La estructura es simple y directa, con una superposición de planos que se genera por la perspectiva del observador, que está de pie frente a la escena. Por la parte izquierda, abajo, se abre un paso entre los respaldos de las bancas que nos permite acceder al espacio del área de baile y que se va cerrando conforme se adentra en las parejas que están evolucionando. El movimiento está representado por rápidas pinceladas que desdibujan ligeramente a las figuras, lo cual contrasta con la inmovilidad de las lámparas y los árboles, que parecieran también otros tantos observadores de la escena. Es la luz que pasa por estos uno de los elementos más sobresalientes del cuadro, matizando las figuras y proyectándose en tamiz sobre los rostros y ropajes, creando esa atmósfera tan especial que es propia de la pintura impresionista.

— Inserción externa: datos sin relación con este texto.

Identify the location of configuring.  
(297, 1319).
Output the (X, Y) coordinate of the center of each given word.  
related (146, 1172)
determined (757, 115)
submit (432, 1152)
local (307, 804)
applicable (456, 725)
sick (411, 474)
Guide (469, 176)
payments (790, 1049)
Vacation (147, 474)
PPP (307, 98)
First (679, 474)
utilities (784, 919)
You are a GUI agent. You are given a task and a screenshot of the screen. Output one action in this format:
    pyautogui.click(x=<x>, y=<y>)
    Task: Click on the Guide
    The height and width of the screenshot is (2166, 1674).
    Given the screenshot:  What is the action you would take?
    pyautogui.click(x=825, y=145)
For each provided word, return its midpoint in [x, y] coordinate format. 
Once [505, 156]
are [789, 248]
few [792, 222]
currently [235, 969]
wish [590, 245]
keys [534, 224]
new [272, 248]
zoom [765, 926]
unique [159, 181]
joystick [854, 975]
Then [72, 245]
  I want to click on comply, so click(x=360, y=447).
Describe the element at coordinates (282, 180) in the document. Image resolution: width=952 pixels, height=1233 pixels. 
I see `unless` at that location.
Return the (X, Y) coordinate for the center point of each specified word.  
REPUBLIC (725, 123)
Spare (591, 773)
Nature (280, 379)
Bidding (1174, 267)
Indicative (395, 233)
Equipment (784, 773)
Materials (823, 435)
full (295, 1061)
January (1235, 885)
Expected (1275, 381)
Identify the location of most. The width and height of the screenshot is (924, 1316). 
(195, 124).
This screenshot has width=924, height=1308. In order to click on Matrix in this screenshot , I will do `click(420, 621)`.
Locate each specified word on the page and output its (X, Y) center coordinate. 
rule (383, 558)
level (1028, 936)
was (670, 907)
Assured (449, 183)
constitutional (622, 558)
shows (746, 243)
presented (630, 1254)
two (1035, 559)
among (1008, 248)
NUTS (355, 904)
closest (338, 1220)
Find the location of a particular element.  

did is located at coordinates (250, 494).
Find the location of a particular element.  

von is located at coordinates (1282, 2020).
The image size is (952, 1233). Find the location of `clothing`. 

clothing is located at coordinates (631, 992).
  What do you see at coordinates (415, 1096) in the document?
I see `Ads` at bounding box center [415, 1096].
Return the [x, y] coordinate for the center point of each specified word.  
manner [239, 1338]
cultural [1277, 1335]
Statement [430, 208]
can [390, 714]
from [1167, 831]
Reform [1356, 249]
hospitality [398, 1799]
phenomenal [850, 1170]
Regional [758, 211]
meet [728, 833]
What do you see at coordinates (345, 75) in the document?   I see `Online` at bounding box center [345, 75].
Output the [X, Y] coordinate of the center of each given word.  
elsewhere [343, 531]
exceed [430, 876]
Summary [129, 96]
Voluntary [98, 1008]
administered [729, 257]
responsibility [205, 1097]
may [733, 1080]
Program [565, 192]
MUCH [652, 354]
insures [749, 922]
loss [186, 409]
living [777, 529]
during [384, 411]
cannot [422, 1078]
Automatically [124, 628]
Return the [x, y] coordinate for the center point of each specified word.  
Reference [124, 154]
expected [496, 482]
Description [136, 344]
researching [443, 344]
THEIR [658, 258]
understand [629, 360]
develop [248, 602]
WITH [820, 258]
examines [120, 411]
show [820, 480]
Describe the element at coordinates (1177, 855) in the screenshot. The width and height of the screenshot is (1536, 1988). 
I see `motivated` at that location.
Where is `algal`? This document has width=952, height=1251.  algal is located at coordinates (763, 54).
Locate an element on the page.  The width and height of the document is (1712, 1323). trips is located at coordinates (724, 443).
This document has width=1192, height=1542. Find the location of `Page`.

Sin embargo, toda esta alegría y vitalidad oculta algunos elementos oscuros que había en estos bailes y que Renoir se negó a representar. Entre estos estaba la prostitución, que era parte muy importante de la interacción entre los  hombres y mujeres que participaban en estos eventos. Detrás de la prostitución hay una serie de connotaciones bastante tristes y hasta trágicas si consideramos que estas jóvenes en su mayoría eran de condición sumamente humilde y apenas ganaban lo suficiente para sobrevivir. Debían recurrir al préstamo de sus servicios sexuales para ganar unos cuantos centavos más, ya que sus clientes eran en su mayoría artistas y bohemios pobres. Quizás en parte por ello es que otros artistas como Van Gogh, Toulouse-Lautrec y Picasso pintaron también el Moulin, pero con un carácter sombrío.

Renoir dejó estos aspectos aparte y nos legó esta maravillosa visión de las personas de su entorno inmersos en un ritual de vida y alegría. Es casi la representación más discreta de un amable rito dionisíaco que nos envuelve y nos lleva en directo a la vida idealizada del París de la Bélle Epoque.